— WHAT TO PRODUCE —
Please continue the article about the Iowa House plan for small meat locker grants, starting right after its last sentence.

PASSAGE TO READ: Begin

A plan emerging from the Iowa House would provide $750,000 in grants to help small meat lockers with fewer than 50 employees expand.
In addition to the money, a bill that’s passed the House would set up a task force to study creation of an artisanal butchery program at a community college or Iowa State University.
Representative Phil Thompson of Jefferson said the pandemic highlighted the need for small-scale, local meat processing.
“Many of us remember walking into our grocery stores, only to find empty meat cases,” Thompson said. “…We saw outbreaks and closures of some of our larger meatpacking plants and a supply chain that struggled to keep up with demand.”
The proposed state grants could be used to buy more space or equipment, like refrigerators and freezers, for meat lockers. The money is included in a separate bill for the Iowa Economic Development Authority, the state agency that would hand out the grants. Representative Chris Hall of Sioux City said there’s a definite need, since many Iowa meat lockers aren’t taking orders until 2022 or 2023.

PASSAGE TO READ: End
RECORDS SUPPLIED: Begin

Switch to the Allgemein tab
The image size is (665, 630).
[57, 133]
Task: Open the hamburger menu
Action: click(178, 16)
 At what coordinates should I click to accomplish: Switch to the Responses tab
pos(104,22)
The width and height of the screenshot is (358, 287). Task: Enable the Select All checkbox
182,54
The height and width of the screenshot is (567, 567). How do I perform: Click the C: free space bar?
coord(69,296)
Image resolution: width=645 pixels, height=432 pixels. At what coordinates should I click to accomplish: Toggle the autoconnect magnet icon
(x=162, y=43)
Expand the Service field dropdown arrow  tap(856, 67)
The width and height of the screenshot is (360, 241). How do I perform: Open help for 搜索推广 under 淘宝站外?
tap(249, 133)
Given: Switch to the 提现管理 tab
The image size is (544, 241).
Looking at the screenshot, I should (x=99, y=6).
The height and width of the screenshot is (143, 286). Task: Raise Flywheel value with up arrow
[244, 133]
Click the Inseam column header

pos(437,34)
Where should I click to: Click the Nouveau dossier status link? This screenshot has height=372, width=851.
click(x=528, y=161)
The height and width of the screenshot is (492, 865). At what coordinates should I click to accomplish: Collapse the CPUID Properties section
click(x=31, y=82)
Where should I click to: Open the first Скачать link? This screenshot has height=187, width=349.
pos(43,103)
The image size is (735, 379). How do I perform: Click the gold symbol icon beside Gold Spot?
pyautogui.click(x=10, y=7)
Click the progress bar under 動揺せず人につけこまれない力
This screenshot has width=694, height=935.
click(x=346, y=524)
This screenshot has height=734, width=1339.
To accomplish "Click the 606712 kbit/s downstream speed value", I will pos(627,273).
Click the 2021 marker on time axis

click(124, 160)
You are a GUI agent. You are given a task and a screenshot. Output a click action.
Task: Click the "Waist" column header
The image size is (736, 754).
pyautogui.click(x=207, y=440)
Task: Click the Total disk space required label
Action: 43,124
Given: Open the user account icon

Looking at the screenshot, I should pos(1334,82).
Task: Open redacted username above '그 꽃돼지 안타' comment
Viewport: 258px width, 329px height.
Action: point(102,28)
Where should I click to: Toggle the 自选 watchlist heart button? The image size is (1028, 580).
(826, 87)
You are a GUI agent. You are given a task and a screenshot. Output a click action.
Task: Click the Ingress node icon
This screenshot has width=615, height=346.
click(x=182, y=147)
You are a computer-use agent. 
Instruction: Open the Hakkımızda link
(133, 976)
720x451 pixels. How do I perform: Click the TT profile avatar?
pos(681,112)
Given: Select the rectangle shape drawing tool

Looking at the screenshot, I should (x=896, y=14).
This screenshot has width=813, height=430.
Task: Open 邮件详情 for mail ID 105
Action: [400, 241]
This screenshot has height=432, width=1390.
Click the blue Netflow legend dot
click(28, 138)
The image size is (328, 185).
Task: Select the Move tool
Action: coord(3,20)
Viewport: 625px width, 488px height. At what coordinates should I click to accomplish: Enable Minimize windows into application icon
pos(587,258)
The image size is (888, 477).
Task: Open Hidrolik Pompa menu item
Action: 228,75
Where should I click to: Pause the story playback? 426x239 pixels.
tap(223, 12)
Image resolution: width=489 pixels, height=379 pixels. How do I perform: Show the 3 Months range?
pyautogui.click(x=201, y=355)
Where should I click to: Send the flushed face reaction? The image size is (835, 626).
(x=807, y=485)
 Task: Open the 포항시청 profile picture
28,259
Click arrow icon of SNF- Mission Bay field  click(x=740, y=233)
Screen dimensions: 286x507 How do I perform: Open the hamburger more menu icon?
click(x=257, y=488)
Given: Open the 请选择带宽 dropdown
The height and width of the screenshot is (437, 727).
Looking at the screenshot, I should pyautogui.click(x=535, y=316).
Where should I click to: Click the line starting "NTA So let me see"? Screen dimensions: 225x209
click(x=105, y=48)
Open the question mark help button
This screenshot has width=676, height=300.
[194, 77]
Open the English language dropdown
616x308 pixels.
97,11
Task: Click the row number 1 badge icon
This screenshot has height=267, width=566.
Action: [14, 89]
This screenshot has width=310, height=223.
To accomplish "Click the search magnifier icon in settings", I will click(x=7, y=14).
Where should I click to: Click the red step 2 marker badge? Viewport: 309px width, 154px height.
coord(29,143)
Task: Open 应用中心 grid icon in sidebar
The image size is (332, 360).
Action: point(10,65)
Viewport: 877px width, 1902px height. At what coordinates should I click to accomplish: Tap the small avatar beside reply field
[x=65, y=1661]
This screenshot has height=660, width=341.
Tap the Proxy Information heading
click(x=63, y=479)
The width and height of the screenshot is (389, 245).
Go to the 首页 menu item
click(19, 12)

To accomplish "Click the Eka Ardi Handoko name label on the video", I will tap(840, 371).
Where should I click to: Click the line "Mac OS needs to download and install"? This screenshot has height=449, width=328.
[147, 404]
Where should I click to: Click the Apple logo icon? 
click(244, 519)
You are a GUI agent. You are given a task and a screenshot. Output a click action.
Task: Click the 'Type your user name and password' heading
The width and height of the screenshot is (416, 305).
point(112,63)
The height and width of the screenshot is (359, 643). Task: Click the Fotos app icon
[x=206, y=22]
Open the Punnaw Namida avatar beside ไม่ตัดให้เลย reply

RECORDS SUPPLIED: End

— WRITTEN REPLY —
“Past that, I think that it speaks to a greater interest in our state and many other places the where people are looking to find a connection to local agriculture,” Hall sad, “and to know where their food comes from.”
Representative Chad Ingels, a farmer from Randalia, is the bill’s sponsor.
“It came from a lot of discussions with farmers that wanted more opportunities to sell directly to consumers and consumers that wanted more opportunities to buy directly from farmers,” Ingels said. “These conversations were happening before 2020. Last year just kind of brought it all to a head.”
Nebraska’s legislature is considering a different route to expanding consumer access to local protein. Nebraska’s bill would let consumers buy shares in live animals, the livestock would be slaughtered and processed by a custom butcher and the meat would not be subject to federal inspection.